The Wikidata Query service appears to retain data for many sitelinks which are not attached to articles.

Additionally, many such "orphaned" sitelinks are still shown as containing badges. (For examples of item-less sitelinks with badges, see the results of https://w.wiki/4rxZ .)

Event Timeline

dcausse added a subscriber: dcausse.

Sitelink orphans are not clean up at update time for performance reasons, same is done for orphaned values and references. The database is cleaned up during a full reload which we try to plan once a year. Declining as this is done "on-purpose" but please feel free to re-open if this causes any usability issue on your side.

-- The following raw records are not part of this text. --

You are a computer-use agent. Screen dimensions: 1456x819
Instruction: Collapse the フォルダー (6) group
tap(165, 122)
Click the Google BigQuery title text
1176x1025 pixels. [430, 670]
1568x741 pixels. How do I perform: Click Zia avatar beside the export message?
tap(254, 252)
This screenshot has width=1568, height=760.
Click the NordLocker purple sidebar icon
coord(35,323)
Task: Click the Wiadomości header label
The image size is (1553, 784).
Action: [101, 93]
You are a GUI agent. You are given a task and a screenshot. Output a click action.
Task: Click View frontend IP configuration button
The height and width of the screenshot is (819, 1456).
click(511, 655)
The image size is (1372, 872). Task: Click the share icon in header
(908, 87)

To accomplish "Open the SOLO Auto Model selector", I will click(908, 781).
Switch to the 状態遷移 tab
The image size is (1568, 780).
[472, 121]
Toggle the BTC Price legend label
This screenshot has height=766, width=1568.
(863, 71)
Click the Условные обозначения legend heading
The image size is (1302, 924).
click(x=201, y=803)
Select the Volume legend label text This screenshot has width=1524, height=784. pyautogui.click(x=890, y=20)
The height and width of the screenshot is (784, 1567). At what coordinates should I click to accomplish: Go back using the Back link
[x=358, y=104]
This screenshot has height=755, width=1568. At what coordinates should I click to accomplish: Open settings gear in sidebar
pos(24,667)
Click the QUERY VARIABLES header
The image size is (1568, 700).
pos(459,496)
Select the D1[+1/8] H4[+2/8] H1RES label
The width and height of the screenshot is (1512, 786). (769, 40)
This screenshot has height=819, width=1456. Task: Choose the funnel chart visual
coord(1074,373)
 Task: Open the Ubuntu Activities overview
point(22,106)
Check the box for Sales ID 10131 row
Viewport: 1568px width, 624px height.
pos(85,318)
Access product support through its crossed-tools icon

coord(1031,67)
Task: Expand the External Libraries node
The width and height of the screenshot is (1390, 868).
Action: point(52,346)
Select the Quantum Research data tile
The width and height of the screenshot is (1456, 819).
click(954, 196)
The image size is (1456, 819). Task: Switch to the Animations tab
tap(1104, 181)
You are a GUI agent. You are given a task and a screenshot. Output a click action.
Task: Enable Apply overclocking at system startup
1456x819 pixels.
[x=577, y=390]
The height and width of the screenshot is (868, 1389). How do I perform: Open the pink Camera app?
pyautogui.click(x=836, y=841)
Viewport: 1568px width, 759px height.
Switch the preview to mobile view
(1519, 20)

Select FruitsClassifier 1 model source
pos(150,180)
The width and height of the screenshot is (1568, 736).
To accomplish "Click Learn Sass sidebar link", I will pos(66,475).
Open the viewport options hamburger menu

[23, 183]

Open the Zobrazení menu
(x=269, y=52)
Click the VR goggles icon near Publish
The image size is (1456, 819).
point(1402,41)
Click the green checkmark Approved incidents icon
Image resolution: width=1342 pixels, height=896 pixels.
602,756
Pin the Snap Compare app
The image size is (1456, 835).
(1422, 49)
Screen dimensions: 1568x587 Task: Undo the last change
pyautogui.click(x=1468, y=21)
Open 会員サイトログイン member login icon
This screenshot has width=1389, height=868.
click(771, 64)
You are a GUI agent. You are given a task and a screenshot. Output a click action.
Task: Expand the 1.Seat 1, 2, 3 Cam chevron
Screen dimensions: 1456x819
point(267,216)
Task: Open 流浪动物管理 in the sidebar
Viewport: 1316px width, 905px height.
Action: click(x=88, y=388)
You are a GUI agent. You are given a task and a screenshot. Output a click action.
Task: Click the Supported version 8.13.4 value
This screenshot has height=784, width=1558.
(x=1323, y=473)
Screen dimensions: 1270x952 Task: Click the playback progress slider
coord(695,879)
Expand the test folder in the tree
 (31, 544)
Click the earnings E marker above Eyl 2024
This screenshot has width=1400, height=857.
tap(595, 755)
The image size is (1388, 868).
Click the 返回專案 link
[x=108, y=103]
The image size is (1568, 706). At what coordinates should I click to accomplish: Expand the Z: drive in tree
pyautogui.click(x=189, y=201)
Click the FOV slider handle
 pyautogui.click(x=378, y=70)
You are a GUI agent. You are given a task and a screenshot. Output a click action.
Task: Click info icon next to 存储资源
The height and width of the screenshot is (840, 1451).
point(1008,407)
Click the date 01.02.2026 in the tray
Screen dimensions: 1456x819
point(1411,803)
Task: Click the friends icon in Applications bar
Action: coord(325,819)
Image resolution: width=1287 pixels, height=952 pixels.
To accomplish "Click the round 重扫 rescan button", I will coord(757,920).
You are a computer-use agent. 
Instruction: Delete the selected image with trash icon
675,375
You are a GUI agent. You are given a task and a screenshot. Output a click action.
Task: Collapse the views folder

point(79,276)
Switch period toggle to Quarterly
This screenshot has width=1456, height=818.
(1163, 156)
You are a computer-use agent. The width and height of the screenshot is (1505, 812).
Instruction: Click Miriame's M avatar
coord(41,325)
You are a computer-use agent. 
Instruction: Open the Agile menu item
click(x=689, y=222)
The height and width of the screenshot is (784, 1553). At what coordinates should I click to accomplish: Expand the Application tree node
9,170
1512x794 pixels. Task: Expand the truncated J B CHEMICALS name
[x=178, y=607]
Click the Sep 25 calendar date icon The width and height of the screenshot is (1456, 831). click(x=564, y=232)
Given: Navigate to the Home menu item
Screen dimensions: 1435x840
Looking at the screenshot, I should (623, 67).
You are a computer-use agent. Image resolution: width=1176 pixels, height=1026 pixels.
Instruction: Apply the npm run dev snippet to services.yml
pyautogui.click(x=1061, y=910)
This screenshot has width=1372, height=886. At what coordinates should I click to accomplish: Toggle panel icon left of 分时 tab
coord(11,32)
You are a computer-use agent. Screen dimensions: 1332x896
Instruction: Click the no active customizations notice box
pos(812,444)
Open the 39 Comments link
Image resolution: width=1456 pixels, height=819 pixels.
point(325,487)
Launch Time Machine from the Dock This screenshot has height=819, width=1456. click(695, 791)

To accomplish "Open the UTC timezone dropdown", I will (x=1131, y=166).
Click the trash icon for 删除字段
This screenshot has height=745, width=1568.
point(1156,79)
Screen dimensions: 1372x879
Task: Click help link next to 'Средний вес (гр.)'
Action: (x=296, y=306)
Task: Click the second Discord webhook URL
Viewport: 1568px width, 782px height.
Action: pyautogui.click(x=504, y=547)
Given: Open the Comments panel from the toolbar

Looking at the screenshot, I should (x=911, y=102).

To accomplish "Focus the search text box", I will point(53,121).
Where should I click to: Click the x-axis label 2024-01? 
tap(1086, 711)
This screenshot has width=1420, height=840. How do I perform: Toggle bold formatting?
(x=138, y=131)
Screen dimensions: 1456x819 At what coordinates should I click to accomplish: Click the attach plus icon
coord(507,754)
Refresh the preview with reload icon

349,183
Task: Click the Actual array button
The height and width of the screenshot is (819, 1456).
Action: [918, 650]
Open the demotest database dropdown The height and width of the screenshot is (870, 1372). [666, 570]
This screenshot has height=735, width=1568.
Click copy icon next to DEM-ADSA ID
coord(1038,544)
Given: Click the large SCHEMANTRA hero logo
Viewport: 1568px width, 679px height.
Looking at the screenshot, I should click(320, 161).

Bugreporter renamed this task from Query service retains orphaned sitelinks to Regularly purge orphaned sitelink, value and reference nodes.Mar 31 2022, 9:27 PM
Bugreporter reopened this task as Open.
Bugreporter added a subscriber: Bugreporter.

Reopen. Having orphaned sitelink, value or reference node means users can add sensitive information into WDQS with no easy way to clean up.

@dcausse , is there a reason these changes are not reflected within the 10min update lag we have for other WD changes to be reflected in WDQS?

Reason is that this data may be referenced by other items and thus cannot be deleted blindly without asking blazegraph: "is this data used by another item?" which would be too costly to ask for every edit.
Another approach is to reload blazegraph from the dumps at regular intervals (TBD: once, twice or four times a year).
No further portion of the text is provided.